C’est ce « d’autant moins » qui est à regretter ! Attention, il ne s’agit pas ici de je ne sais quelle autoflagellation de mauvais aloi.  Mais clairement et simplement de ce que dans ma jeunesse on appelait encore un « examen de conscience »

Parce que ce ne sont pas non plus les quelques gestes de demande de pardon du futur bienheureux JPII – qui ne coûtent rien à l’aune de 2000 ans d’histoire, il faut dire ! – qui vont pallier l’absence de volonté politique, sinon de changement, au moins d’ouverture et d’évolution ! Je dirais d’intelligence des signes du temps présent – pour plagier avec plaisir un autre pape qui mériterait d’être, lui, « santo sublito »… depuis un moment déjà ! !
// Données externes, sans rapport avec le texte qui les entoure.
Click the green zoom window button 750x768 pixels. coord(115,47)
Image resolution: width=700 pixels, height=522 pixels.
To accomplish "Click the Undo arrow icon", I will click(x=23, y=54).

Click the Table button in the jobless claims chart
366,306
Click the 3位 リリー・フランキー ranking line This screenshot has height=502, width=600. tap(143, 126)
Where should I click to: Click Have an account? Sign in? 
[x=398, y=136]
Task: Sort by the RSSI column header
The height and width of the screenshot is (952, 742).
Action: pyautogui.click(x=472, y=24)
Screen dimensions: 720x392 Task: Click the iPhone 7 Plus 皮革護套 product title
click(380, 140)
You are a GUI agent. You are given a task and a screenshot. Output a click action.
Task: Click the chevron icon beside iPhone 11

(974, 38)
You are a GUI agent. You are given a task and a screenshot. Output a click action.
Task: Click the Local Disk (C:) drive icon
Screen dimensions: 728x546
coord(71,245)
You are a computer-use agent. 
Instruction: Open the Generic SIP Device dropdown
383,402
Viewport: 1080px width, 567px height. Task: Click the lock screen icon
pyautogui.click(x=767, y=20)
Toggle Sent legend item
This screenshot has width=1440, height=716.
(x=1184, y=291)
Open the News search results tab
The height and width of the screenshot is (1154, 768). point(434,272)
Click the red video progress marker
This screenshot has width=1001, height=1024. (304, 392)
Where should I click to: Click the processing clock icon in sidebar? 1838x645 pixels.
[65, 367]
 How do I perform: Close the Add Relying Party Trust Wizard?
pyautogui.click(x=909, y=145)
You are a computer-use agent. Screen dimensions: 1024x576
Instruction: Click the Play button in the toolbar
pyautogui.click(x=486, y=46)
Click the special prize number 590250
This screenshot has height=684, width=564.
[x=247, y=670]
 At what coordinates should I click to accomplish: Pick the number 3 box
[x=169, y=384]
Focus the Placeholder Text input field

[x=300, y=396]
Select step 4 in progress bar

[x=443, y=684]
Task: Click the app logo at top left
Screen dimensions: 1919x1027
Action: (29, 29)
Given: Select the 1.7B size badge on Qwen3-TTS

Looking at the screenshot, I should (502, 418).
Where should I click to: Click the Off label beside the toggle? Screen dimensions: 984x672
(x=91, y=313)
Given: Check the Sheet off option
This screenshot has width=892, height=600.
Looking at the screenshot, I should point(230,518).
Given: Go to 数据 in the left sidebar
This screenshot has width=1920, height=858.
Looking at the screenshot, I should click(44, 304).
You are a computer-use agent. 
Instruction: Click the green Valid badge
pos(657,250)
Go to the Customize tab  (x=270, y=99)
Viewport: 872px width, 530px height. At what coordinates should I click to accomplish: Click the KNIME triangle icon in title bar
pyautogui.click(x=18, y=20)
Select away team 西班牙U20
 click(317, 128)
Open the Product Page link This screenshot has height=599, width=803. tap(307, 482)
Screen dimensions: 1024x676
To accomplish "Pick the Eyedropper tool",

Oui, on peut toujours analyser justement et souhaiter légitimement que le monde se renouvèle, ou notre société contemporaine, lors même que les relations entre les hommes demeurent si entachées par la haine, et que l’Eglise elle-même n’est exempte ni d’affairisme, ni de compromission, ni de scandale ! ?
Oui, de toutes parts, on rapporte des tensions, des affrontements, des soulèvemen,ts, bientôt la révolution du grand peuple des Arabes ! Et personne n'ignore que la question de la  religion fait partie des données du problème - au grand dam, il est vrai, des cœurs vraiment religieux et des authentiques artisans de paix, de par le monde ! Au grand dam surtout du Dieu au Nom (Hashem !)  de qui on commet toutes sortes d’horreurs ! C’est sans aucun doute là que sont la vraie tristesse et le vrai malheur ; là, le vrai péché : que l'homme instrumentalise Dieu - et par là même les autres hommes -, à son profit, pour assouvir son goût de pouvoir jupitérien paranoïaque sur ses semblables et sur la planète ! Comment être « miséricordieux comme le Père céleste est miséricordieux » ?


C’est là  donc qu’il faut être aussi radical : pas étonnant que Jésus appelle, sans compromis possible, à une perfection qui tranche radicalement avec l'humaine condition et ses travers les plus détestables.
C’est donc aussi cette détermination que le Christ – mort et ressuscité -, attend de ses disciples : d’une part :  « Que votre oui soit oui, que votre non soit non. », d’autre part « Soyez parfaits comme votre Père céleste est parfait ! »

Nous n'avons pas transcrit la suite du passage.